I admit I grew up with some geeky tendencies. You are reading the blog of a girl who had near-complete sets of Marvel trading cards (1992-1994). Collecting all of the holograms was a bitch. Phoenix and the Scarlet Witch were my best friends, and not only could I gaze upon their expertly rendered visages, but I could also read interesting facts about them on the reverse sides. On a weird tangential note, I was always bothered that the cards measured not only speed and strength, but also intelligence. It bummed me out to know that Daredevil was less intelligent than the Silver Surfer. I mean come on! Daredevil went to law school! The Silver Surfer catches rad space waves! That just doesn't seem fair. Anyhoo, I would use these cards to enact make-believe scenarios while most girls were playing house with their Barbies. The only house I'm interested in playing with is Hugh Laurie. ME-OW.
One geeky thing I could never get into was model-building. I just couldn't see the point of spending so much time expertly replicating the Millennium Falcon and not even get to play with it afterwards. While I couldn't understand the motivation, I was always in awe of the dedication and craftsmanship. Because of this long-standing admiration to the craft of model-building, I ventured out this last holiday season to see the many gingerbread houses that New York had to offer.
One particularly cold and snowy weekend, I dragged Cue up to the New York Botanical Gardens in the Bronx for their Gingerbread Adventures exhibit. Five New York pastry chefs became honorary geeks for the holidays.
Ruth Seidler of JollyBe Bakery in Park Slope, Brooklyn scrapped the house idea altogether, and created a bird-themed stained glass bell.
Complete with a silver handle and (marzipan?) ribbon.
Mark Tasker of Balthazar created a true New York-style gingerbread house by replicating the Empire State Building.
I especially dig the use of props.
I wish I could get a better shot of the offering from Jill Adams of The Cake Studio, but alas, I lack the height. I just couldn't capture all of the animals and fairies that studded her gingerbread forest in one frame. Just check out the detail on that snake. That kind of steady hand can truly come in handy when putting the finishing touch on your Starship Enterprise replica.

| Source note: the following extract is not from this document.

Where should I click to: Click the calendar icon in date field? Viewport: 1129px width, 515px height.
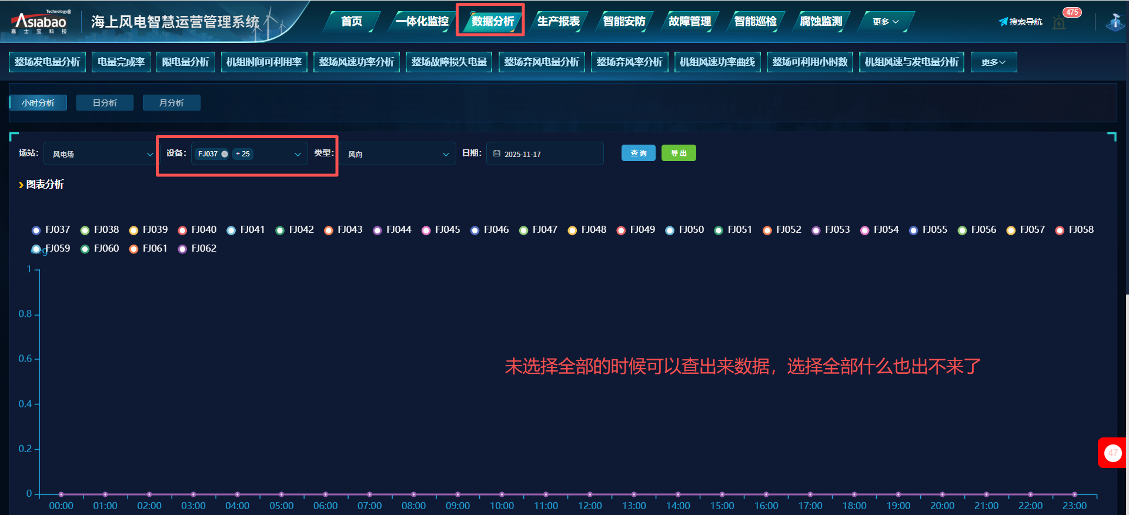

Kate Sullivan of LovinSullivanCakes made a little something for all the sci-fi fans out there: a gingerbread house on the moon. The peppermint details were... out of this world? Heh....heh....heh. Yup. Sorry.
My personal favorite was the gingerbread castle from Kaye Hansen and Liv Hansen of Riveria Bakehouse.

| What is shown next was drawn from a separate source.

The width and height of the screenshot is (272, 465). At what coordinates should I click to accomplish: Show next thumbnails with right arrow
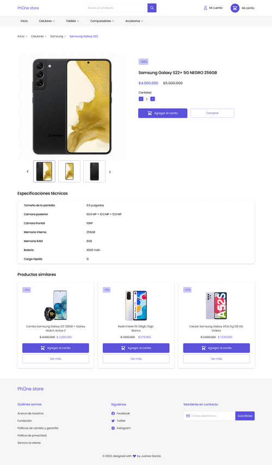pos(110,172)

Both mother and daughter share a crazy attention to detail. Just check out the shingles! Minty fresh!
Unfortunately, I couldn't spot too many gingerbread houses around the rest of the city, but I did see this gem over at the Chelsea Market.
As I previously mentioned, I lack the patience and motivation to make one of these confectionary creations, but I seeing all of those edible habitats made me crave that spicy gingerbread flavor. So, I went home and baked up a true New York classic: Claudia Fleming's Gingerbread from the Gramercy Tavern.
Instead of Guinness, I used McGovern's Oatmeal Stout, which added a lovely background note. This cake was insanely moist, and really spicy, but not all that great when eaten right out of the oven. It takes a day for the cake to really get its act together. While I may not make elaborate sculptures, I can dig gingerbread, the unofficial sweet treat of geeks everywhere, with the rest of them.